Dar sighed. "So I go and say something like, yeah, I want to blow them off the face of the earth, and thereby prove out my species." She shook her head. "Asshole."

She scanned the mail, seeing not a lot that wasn't either group sent mails or brief acknowledgements. Her brows raised in surprise. "I know I said I didn't expect much mail, but I did expect some."

But really, there wasn't any. Dar reasoned that maybe the fact they'd all be in a huge conference call all day accounted for that. She could imagine sitting down to write some mundane note and just stopping, and clicking the close button instead.

She minimized the mail program and called up her status screen instead waiting for it to appear and the counters to settle in and show what the latest was across the company. There was no audio, she wasn't about to trigger the voice link over the slow connection.

Instead, she studied the lists of employees, checking first the one from the Pentagon area, and then the one from New York.

Each person's name had a red, a green, or a yellow tag next to it. Green meant they'd been heard from, and were okay. Yellow meant they'd been heard from, but were having problems. Red--

Dar exhaled slowly, her eyes running over all those little red dots. A dozen in Washington, and three times that in New York. She studied the names, her stomach dropping when she saw Bob's name still stubbornly crimson.

They hadn't exactly gotten along. She hadn't exactly enjoyed his company. But he was an old friend of Alastair's and now, his proud enthusiasm about his city caused a pang in her chest as she remembered very clearly not wanting to hear a second of it.

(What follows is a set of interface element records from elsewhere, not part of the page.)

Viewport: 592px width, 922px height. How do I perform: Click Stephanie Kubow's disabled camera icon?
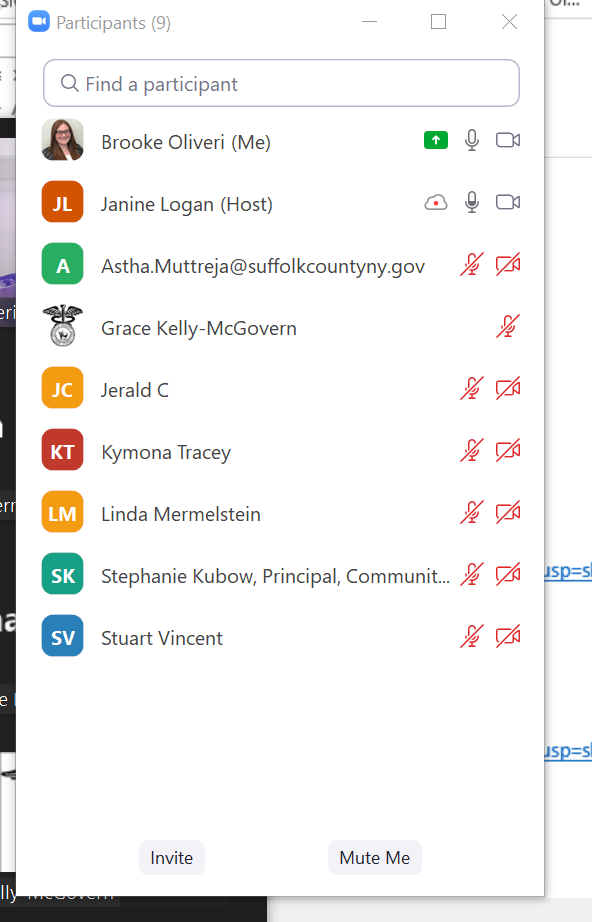(x=508, y=574)
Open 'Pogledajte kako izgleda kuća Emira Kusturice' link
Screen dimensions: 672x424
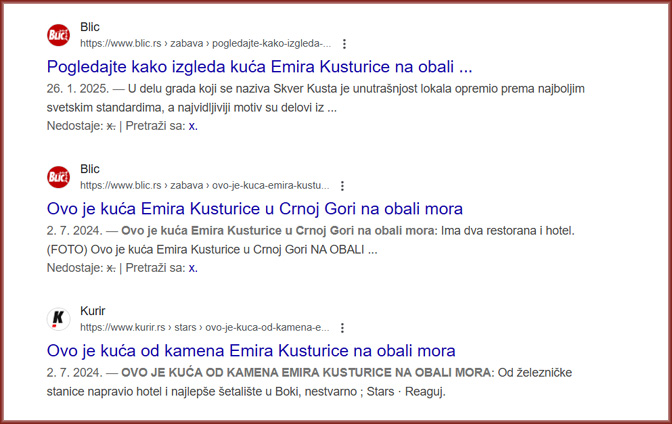point(259,67)
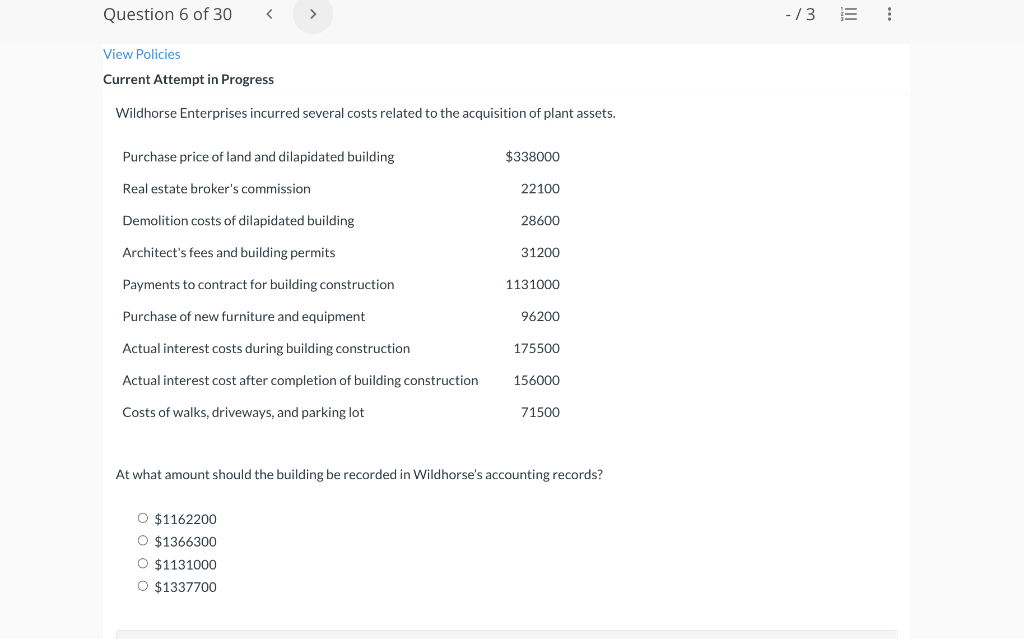The width and height of the screenshot is (1024, 639).
Task: Expand the overflow options list
Action: coord(889,14)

She'd argued with him just the other day, over parking spaces at the office there. He wanted to spend money for covered parking.

Native Floridian Dar had thought that was crazy. Bob had gotten frustrated, and almost hung up, but then had gotten lucky in the form of Kerry's arriving and explaining to her tropical lover trying to get your door open in an ice storm.

Saved by the Midwest. Bob had almost seemed embarrassed, but they'd ended up splitting the cost and now, she was glad.

She was glad they'd ended the meeting not screaming at each other.

Her PDA flashed. Dar was glad enough to push aside the laptop and pull the smaller device over, opening it up to find another message from Kerry.

Streets full of soldiers, Dar. They blocked off most of the streets. I don't think we're going to be able to get close to the townhouse I'm not sure what's going on.

Dar sat up straight in alarm, feeling a surge of adrenaline hit her.

Something about a car bomb. Crap.

Dar reached over and grabbed her cell phone, hitting the speed dial button. Instead of a fast busy, the call went through and she heard it ring twice before it was answered. "Hey."

"Hey." Kerry cleared her throat.

Dar could hear Kerry's mother in the background, and a male voice, lower and official sounding. "Listen, you want me to call up the hotel and make reservations for the whole lot of you? Kerry, you are not going anywhere near a damn car bomb."

There was a moment of silence. "Yes, I would like you to do that. A lot."

Dar yanked the laptop over and rattled in the travel website. She stopped on hearing noises in the background on the phone. "Were those gunshots?"

"I don't know."

The website responded, and she typed in the information. "Hell, your suite's got three rooms you could probably cram everyone in there if you had to."